→ Check your understanding:
a) Answer these questions using the article about the fertility clinic:
(i) In what year was the centre founded?
(ii) What percentage discount does the centre offer under its price guarantee?
(iii) Who is the clinic's administrator?
b) Write a continuation of the article about the fertility clinic, starting after its final sentence.

→ Text provided:
Fertility clinic offers deals

As options for combatting infertility increase, couples in Cayman are seeking help locally and overseas to start families. 

The South Florida Institute for Reproductive Medicine has launched an advertising campaign locally to let Cayman residents know about the work it does in the field. 

Oscar Marcado, the clinic’s administrator, said the centre sees a lot of clients from Cayman, many of whom say they “have to work really hard to get here”.  

Marcado said the centre, to make its presence better known to people in Cayman who are dealing with infertility, is offering a price guarantee to Cayman clients. 

It is offering a 15 per cent discount to anyone who finds a verifiable cheaper price from any competitor of the centre within the geographical area of any of its clinics in south east Florida. 

Marcdo said medical staff at the centre deal with patients of all ages, although those patients are mostly in their late 30s or early 40s, as women are choosing to begin their families later in life. 

The centre was founded in 1991 and has offices in several locations, including Miami-Dade, Broward, Collier and Palm Beach counties.

[Items from a data source]

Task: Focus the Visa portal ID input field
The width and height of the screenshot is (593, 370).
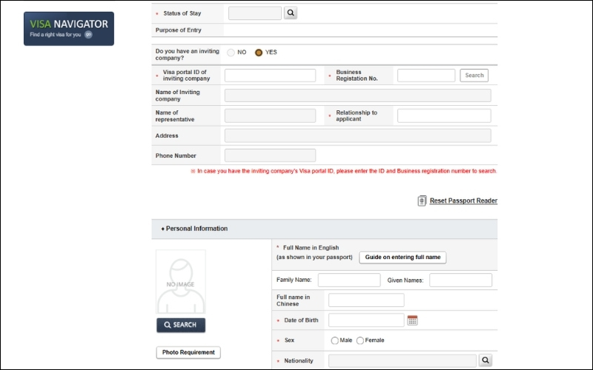Action: 270,75
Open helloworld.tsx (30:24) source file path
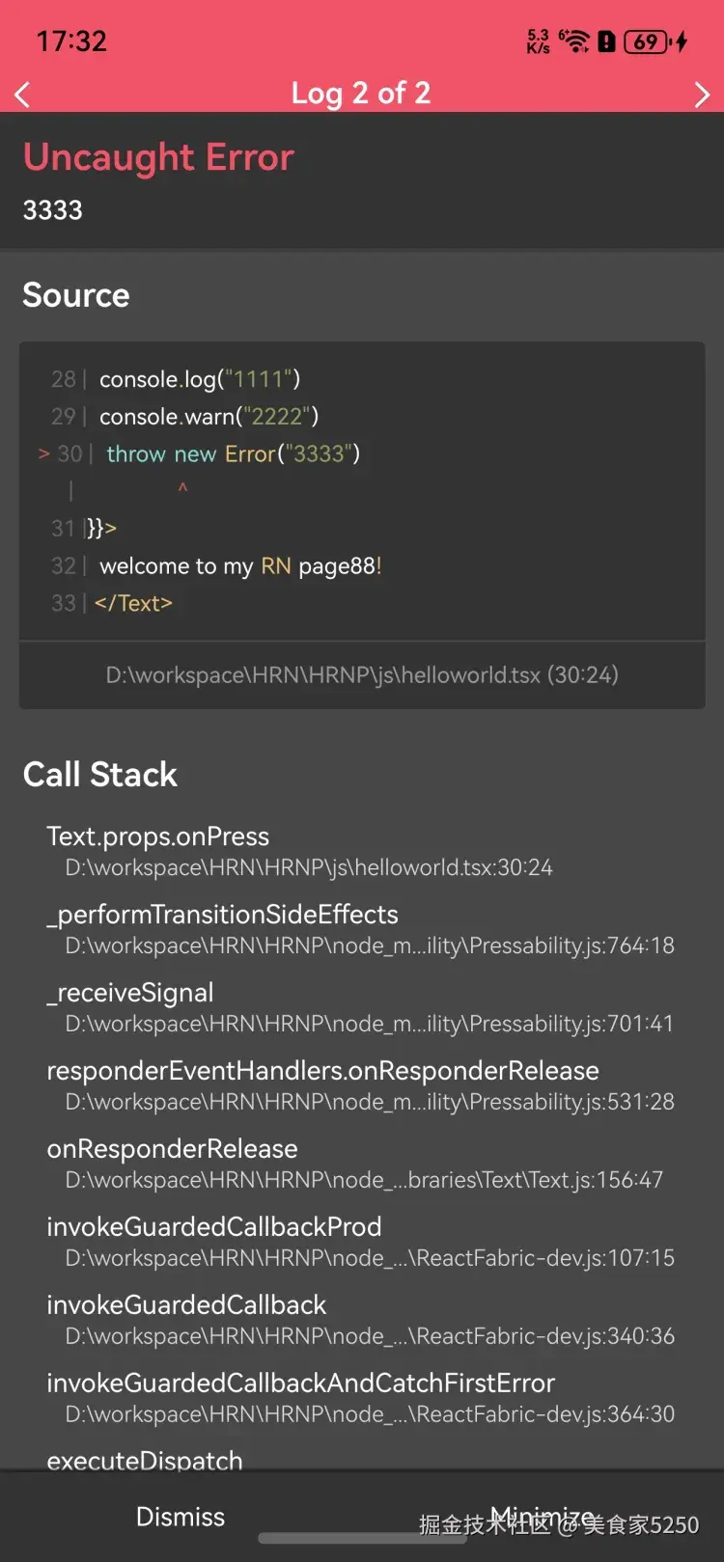This screenshot has width=724, height=1562. pos(362,674)
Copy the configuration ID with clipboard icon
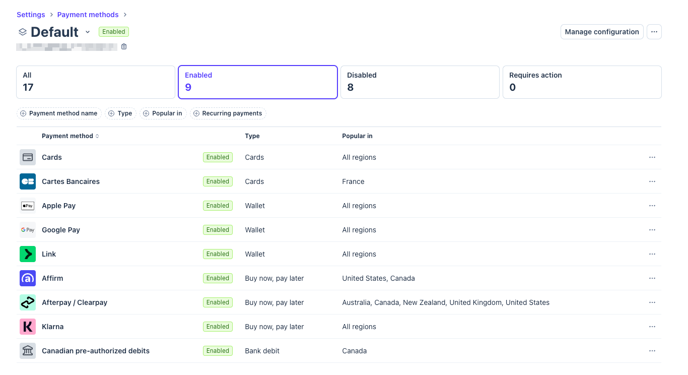Screen dimensions: 688x375 coord(124,47)
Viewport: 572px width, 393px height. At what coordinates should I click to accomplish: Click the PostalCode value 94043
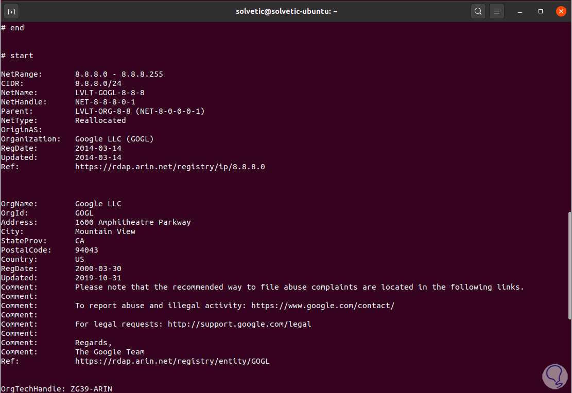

→ Results for the exercise:
a)
(i) 1991
(ii) 15 per cent
(iii) Oscar Marcado

b)
It caters for both male and female infertility. Among the programmes offered by the centre are in-vitro fertilisation or IVF, intracytoplasmic sperm injection, andrology, inseminations, natural IVF, low cost IVF, mini stimulation protocols, fertility preservation, egg freezing and donor programmes. 

Almost one third of the clinic’s patients come from outside the United States. Out-of-the-country patients are offered reduced rate accommodations at local hotels. 



In vitro fertilisation is a process by which egg cells are fertilised by sperm outside the body: In vitro. IVF is a major treatment in infertility when other methods of assisted reproductive technology have failed. The process involves hormonally controlling the ovulatory process, removing ova (eggs) from the woman’s ovaries and letting sperm fertilise them in a fluid medium. The fertilised egg (zygote) is then transferred to the patient’s uterus with the intent to establish a successful pregnancy. The first successful birth of a “test tube baby”, Louise Brown, occurred in 1978. Robert G. Edwards, the physiologist who developed the treatment, was awarded the Nobel Prize in Physiology or Medicine in 2010. 

The term in vitro, from the Latin root meaning in glass, is used, because early biological experiments involving cultivation of tissues outside the living organism from which they came, were carried out in glass containers such as beakers, test tubes, or petri dishes.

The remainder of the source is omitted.